- **Prompt**
With no omissions, write out every record given below.

>>>>>

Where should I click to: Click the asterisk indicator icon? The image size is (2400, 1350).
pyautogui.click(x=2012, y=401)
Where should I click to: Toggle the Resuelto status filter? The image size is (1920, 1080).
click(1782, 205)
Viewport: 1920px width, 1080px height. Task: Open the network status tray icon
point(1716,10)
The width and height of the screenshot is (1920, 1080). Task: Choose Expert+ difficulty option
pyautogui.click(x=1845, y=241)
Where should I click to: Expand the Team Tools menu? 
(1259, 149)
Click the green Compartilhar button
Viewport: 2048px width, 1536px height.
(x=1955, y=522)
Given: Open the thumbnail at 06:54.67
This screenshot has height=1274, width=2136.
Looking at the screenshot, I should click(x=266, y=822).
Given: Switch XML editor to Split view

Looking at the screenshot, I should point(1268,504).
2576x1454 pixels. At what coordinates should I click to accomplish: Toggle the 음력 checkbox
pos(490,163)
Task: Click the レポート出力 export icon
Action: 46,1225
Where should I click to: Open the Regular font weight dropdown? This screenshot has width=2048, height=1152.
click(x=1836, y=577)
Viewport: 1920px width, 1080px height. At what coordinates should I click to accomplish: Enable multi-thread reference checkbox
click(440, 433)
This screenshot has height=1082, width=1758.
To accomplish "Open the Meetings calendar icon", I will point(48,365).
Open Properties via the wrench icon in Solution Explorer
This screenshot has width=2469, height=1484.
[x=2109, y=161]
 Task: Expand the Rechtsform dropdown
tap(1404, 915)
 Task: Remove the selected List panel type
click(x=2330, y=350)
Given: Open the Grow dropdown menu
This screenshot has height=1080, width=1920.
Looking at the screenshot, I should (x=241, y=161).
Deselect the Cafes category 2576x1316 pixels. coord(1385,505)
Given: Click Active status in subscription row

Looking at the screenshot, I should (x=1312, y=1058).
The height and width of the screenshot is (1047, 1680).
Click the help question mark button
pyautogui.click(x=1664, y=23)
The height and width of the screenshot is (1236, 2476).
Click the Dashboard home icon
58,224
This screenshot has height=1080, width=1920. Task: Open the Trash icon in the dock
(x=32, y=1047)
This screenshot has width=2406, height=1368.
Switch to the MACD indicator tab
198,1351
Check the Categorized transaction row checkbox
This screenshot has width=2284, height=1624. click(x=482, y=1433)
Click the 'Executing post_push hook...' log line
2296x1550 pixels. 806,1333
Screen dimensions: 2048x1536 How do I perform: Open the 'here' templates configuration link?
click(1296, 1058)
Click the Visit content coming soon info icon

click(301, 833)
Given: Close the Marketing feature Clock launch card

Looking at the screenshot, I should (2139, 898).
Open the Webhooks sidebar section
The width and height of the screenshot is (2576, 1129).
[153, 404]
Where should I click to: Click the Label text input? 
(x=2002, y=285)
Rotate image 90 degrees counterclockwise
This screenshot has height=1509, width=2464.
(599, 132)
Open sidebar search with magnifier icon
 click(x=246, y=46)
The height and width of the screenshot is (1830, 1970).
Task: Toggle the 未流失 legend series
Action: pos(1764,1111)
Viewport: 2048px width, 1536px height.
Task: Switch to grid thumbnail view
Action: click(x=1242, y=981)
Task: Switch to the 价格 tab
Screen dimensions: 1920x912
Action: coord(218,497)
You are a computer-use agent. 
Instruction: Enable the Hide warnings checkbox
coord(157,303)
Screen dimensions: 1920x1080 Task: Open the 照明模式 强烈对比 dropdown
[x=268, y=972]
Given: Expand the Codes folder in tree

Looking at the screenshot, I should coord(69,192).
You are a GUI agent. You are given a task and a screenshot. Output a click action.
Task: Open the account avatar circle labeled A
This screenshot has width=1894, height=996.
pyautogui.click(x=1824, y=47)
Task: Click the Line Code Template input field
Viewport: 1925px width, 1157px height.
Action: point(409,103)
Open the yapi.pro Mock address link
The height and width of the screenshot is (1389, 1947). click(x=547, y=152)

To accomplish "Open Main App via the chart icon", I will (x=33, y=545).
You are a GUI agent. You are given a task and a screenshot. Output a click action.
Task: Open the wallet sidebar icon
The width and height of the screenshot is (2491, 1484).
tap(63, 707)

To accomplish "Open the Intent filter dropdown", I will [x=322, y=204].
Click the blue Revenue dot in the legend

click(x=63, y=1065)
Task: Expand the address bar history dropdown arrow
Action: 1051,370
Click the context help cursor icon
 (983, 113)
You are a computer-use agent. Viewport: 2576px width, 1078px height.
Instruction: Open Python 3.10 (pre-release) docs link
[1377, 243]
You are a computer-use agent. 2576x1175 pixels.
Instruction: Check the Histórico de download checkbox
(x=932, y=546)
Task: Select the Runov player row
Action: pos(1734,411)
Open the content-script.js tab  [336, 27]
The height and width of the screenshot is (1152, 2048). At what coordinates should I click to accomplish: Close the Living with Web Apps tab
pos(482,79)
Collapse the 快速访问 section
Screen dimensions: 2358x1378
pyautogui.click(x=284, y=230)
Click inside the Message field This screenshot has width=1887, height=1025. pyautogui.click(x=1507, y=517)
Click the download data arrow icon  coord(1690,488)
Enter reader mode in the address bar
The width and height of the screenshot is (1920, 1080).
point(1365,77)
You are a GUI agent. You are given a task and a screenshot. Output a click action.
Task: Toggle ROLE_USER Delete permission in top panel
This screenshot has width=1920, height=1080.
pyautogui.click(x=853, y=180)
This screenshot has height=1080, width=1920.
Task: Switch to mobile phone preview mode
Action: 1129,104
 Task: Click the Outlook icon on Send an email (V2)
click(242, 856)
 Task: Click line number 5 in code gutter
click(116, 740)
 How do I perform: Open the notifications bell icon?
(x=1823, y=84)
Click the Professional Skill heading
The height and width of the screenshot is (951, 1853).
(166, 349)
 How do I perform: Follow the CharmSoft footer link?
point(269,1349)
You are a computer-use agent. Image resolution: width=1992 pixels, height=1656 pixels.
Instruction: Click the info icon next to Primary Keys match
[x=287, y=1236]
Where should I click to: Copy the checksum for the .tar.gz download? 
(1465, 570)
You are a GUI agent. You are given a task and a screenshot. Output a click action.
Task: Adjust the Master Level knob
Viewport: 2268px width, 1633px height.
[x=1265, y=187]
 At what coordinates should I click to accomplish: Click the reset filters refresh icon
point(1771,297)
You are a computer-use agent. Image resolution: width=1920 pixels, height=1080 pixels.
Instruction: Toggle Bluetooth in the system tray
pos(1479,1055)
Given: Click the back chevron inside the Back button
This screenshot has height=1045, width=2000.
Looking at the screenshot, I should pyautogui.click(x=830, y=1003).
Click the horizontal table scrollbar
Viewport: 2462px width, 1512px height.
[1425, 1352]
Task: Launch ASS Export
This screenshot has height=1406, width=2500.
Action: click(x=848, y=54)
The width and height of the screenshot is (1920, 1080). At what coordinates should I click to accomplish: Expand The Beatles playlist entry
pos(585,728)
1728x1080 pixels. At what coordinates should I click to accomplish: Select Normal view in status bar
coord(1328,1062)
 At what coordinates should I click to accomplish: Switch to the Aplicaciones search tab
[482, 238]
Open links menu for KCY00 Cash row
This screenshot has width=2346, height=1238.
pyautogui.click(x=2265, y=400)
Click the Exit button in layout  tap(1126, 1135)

<<<<<

- **Answer**
Where should I click to: Click the asterisk indicator icon? The image size is (2400, 1350).
pyautogui.click(x=2012, y=401)
Where should I click to: Toggle the Resuelto status filter? The image size is (1920, 1080).
click(1782, 205)
Viewport: 1920px width, 1080px height. Task: Open the network status tray icon
point(1716,10)
The width and height of the screenshot is (1920, 1080). Task: Choose Expert+ difficulty option
pyautogui.click(x=1845, y=241)
Where should I click to: Expand the Team Tools menu? 
(1259, 149)
Click the green Compartilhar button
Viewport: 2048px width, 1536px height.
(x=1955, y=522)
Given: Open the thumbnail at 06:54.67
This screenshot has height=1274, width=2136.
Looking at the screenshot, I should click(x=266, y=822).
Given: Switch XML editor to Split view

Looking at the screenshot, I should point(1268,504).
2576x1454 pixels. At what coordinates should I click to accomplish: Toggle the 음력 checkbox
pos(490,163)
Task: Click the レポート出力 export icon
Action: 46,1225
Where should I click to: Open the Regular font weight dropdown? This screenshot has width=2048, height=1152.
click(x=1836, y=577)
Viewport: 1920px width, 1080px height. At what coordinates should I click to accomplish: Enable multi-thread reference checkbox
click(440, 433)
This screenshot has height=1082, width=1758.
To accomplish "Open the Meetings calendar icon", I will point(48,365).
Open Properties via the wrench icon in Solution Explorer
This screenshot has width=2469, height=1484.
[x=2109, y=161]
 Task: Expand the Rechtsform dropdown
tap(1404, 915)
 Task: Remove the selected List panel type
click(x=2330, y=350)
Given: Open the Grow dropdown menu
This screenshot has height=1080, width=1920.
Looking at the screenshot, I should (x=241, y=161).
Deselect the Cafes category 2576x1316 pixels. coord(1385,505)
Given: Click Active status in subscription row

Looking at the screenshot, I should (x=1312, y=1058).
The height and width of the screenshot is (1047, 1680).
Click the help question mark button
pyautogui.click(x=1664, y=23)
The height and width of the screenshot is (1236, 2476).
Click the Dashboard home icon
58,224
This screenshot has height=1080, width=1920. Task: Open the Trash icon in the dock
(x=32, y=1047)
This screenshot has width=2406, height=1368.
Switch to the MACD indicator tab
198,1351
Check the Categorized transaction row checkbox
This screenshot has width=2284, height=1624. click(x=482, y=1433)
Click the 'Executing post_push hook...' log line
2296x1550 pixels. 806,1333
Screen dimensions: 2048x1536 How do I perform: Open the 'here' templates configuration link?
click(1296, 1058)
Click the Visit content coming soon info icon

click(301, 833)
Given: Close the Marketing feature Clock launch card

Looking at the screenshot, I should (2139, 898).
Open the Webhooks sidebar section
The width and height of the screenshot is (2576, 1129).
[153, 404]
Where should I click to: Click the Label text input? 
(x=2002, y=285)
Rotate image 90 degrees counterclockwise
This screenshot has height=1509, width=2464.
(599, 132)
Open sidebar search with magnifier icon
 click(x=246, y=46)
The height and width of the screenshot is (1830, 1970).
Task: Toggle the 未流失 legend series
Action: pos(1764,1111)
Viewport: 2048px width, 1536px height.
Task: Switch to grid thumbnail view
Action: click(x=1242, y=981)
Task: Switch to the 价格 tab
Screen dimensions: 1920x912
Action: coord(218,497)
You are a computer-use agent. 
Instruction: Enable the Hide warnings checkbox
coord(157,303)
Screen dimensions: 1920x1080 Task: Open the 照明模式 强烈对比 dropdown
[x=268, y=972]
Given: Expand the Codes folder in tree

Looking at the screenshot, I should coord(69,192).
You are a GUI agent. You are given a task and a screenshot. Output a click action.
Task: Open the account avatar circle labeled A
This screenshot has width=1894, height=996.
pyautogui.click(x=1824, y=47)
Task: Click the Line Code Template input field
Viewport: 1925px width, 1157px height.
Action: point(409,103)
Open the yapi.pro Mock address link
The height and width of the screenshot is (1389, 1947). click(x=547, y=152)

To accomplish "Open Main App via the chart icon", I will (x=33, y=545).
You are a GUI agent. You are given a task and a screenshot. Output a click action.
Task: Open the wallet sidebar icon
The width and height of the screenshot is (2491, 1484).
tap(63, 707)

To accomplish "Open the Intent filter dropdown", I will [x=322, y=204].
Click the blue Revenue dot in the legend

click(x=63, y=1065)
Task: Expand the address bar history dropdown arrow
Action: 1051,370
Click the context help cursor icon
 (983, 113)
You are a computer-use agent. Viewport: 2576px width, 1078px height.
Instruction: Open Python 3.10 (pre-release) docs link
[1377, 243]
You are a computer-use agent. 2576x1175 pixels.
Instruction: Check the Histórico de download checkbox
(x=932, y=546)
Task: Select the Runov player row
Action: pos(1734,411)
Open the content-script.js tab  [336, 27]
The height and width of the screenshot is (1152, 2048). At what coordinates should I click to accomplish: Close the Living with Web Apps tab
pos(482,79)
Collapse the 快速访问 section
Screen dimensions: 2358x1378
pyautogui.click(x=284, y=230)
Click inside the Message field This screenshot has width=1887, height=1025. pyautogui.click(x=1507, y=517)
Click the download data arrow icon  coord(1690,488)
Enter reader mode in the address bar
The width and height of the screenshot is (1920, 1080).
point(1365,77)
You are a GUI agent. You are given a task and a screenshot. Output a click action.
Task: Toggle ROLE_USER Delete permission in top panel
This screenshot has width=1920, height=1080.
pyautogui.click(x=853, y=180)
This screenshot has height=1080, width=1920.
Task: Switch to mobile phone preview mode
Action: 1129,104
 Task: Click the Outlook icon on Send an email (V2)
click(242, 856)
 Task: Click line number 5 in code gutter
click(116, 740)
 How do I perform: Open the notifications bell icon?
(x=1823, y=84)
Click the Professional Skill heading
The height and width of the screenshot is (951, 1853).
(166, 349)
 How do I perform: Follow the CharmSoft footer link?
point(269,1349)
You are a computer-use agent. Image resolution: width=1992 pixels, height=1656 pixels.
Instruction: Click the info icon next to Primary Keys match
[x=287, y=1236]
Where should I click to: Copy the checksum for the .tar.gz download? 
(1465, 570)
You are a GUI agent. You are given a task and a screenshot. Output a click action.
Task: Adjust the Master Level knob
Viewport: 2268px width, 1633px height.
[x=1265, y=187]
 At what coordinates should I click to accomplish: Click the reset filters refresh icon
point(1771,297)
You are a computer-use agent. Image resolution: width=1920 pixels, height=1080 pixels.
Instruction: Toggle Bluetooth in the system tray
pos(1479,1055)
Given: Click the back chevron inside the Back button
This screenshot has height=1045, width=2000.
Looking at the screenshot, I should pyautogui.click(x=830, y=1003).
Click the horizontal table scrollbar
Viewport: 2462px width, 1512px height.
[1425, 1352]
Task: Launch ASS Export
This screenshot has height=1406, width=2500.
Action: click(x=848, y=54)
The width and height of the screenshot is (1920, 1080). At what coordinates should I click to accomplish: Expand The Beatles playlist entry
pos(585,728)
1728x1080 pixels. At what coordinates should I click to accomplish: Select Normal view in status bar
coord(1328,1062)
 At what coordinates should I click to accomplish: Switch to the Aplicaciones search tab
[482, 238]
Open links menu for KCY00 Cash row
This screenshot has width=2346, height=1238.
pyautogui.click(x=2265, y=400)
Click the Exit button in layout  tap(1126, 1135)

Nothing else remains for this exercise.